In the 1980s, a new mathematical model of theoretical physics, called string theory, emerged. It showed how all the different subatomic particles known to science could be constructed by hypothetical one-dimensional "strings", infinitesimal building-blocks that have only the dimension of length, but not height or width. These strings vibrate in multiple dimensions and, depending on how they vibrate, they might be seen in three-dimensional space as matter, light or gravity. In string theory, every form of matter is said to be the result of the vibration of strings.

However, for string theory to be mathematically consistent, the strings must live in a universe with ten dimensions. String theory explains our perception of the universe to have four dimensions (three space dimensions and one time dimension) by imagining that the extra six dimensions are "curled up", to be so small that they can't be observed day-to-day. The technical term for this is compactification. These dimensions are usually made to take the shape of mathematical objects called Calabi–Yau manifolds.

Five major string theories were developed and found to be mathematically consistent with the principle of all matter being made of strings. Having five different versions of string theory was seen as a puzzle.

Speaking at the Strings '95 conference at the University of Southern California, Edward Witten of the Institute for Advanced Study suggested that the five different versions of string theory might be describing the same thing seen from different perspectives. He proposed a unifying theory called "M-theory", which brought all of the string theories together. It did this by asserting that strings are an approximation of curled-up two-dimensional membranes vibrating in an 11-dimensional spacetime. According to Witten, the M could stand for "magic", "mystery", or "membrane" according to taste, and the true meaning of the title should be decided when a better understanding of the theory is discovered.

==Status==
M-theory is not complete, and the mathematics of the approach are not yet well understood. M-theory is a theory of quantum gravity; and as all others it has not gained experimental evidence that would confirm its validity. It also does not single out our observable universe as being special, and so does not aim to predict from first principles everything we can measure about it.

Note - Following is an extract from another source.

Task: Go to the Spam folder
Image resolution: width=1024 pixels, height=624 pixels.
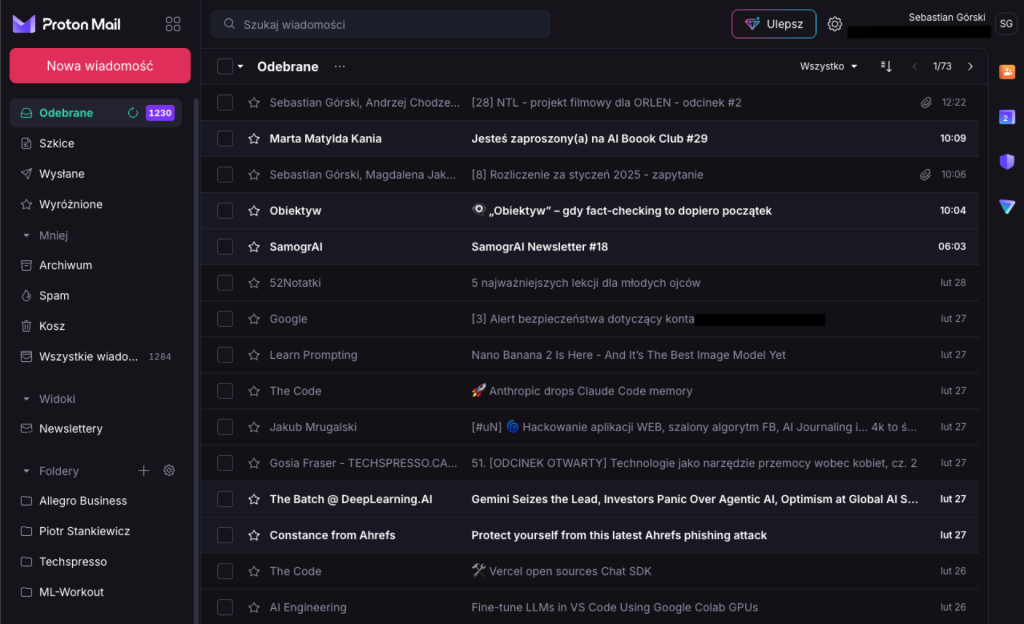Action: tap(54, 296)
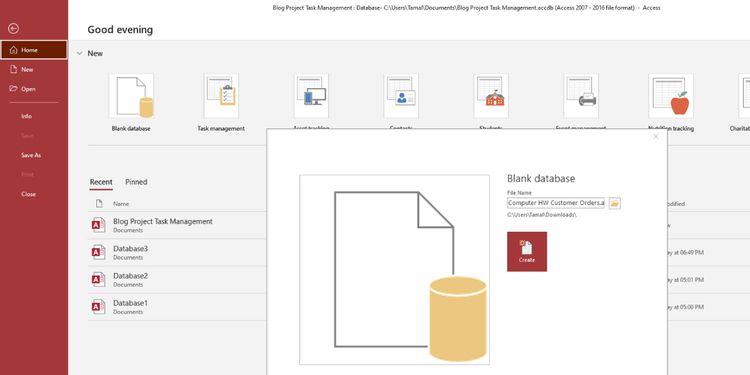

Nevertheless, some physicists are drawn to M-theory because of its degree of uniqueness and rich set of mathematical properties, triggering the hope that it may describe our world within a single framework.

One feature of M-theory that has drawn great interest is that it naturally predicts the existence of the graviton, a spin-2 particle hypothesized to mediate the gravitational force. Furthermore, M-theory naturally predicts a phenomenon that resembles black hole evaporation. Competing unification theories such as asymptotically safe gravity, E8 theory, noncommutative geometry, and causal fermion systems have not demonstrated any level of mathematical consistency.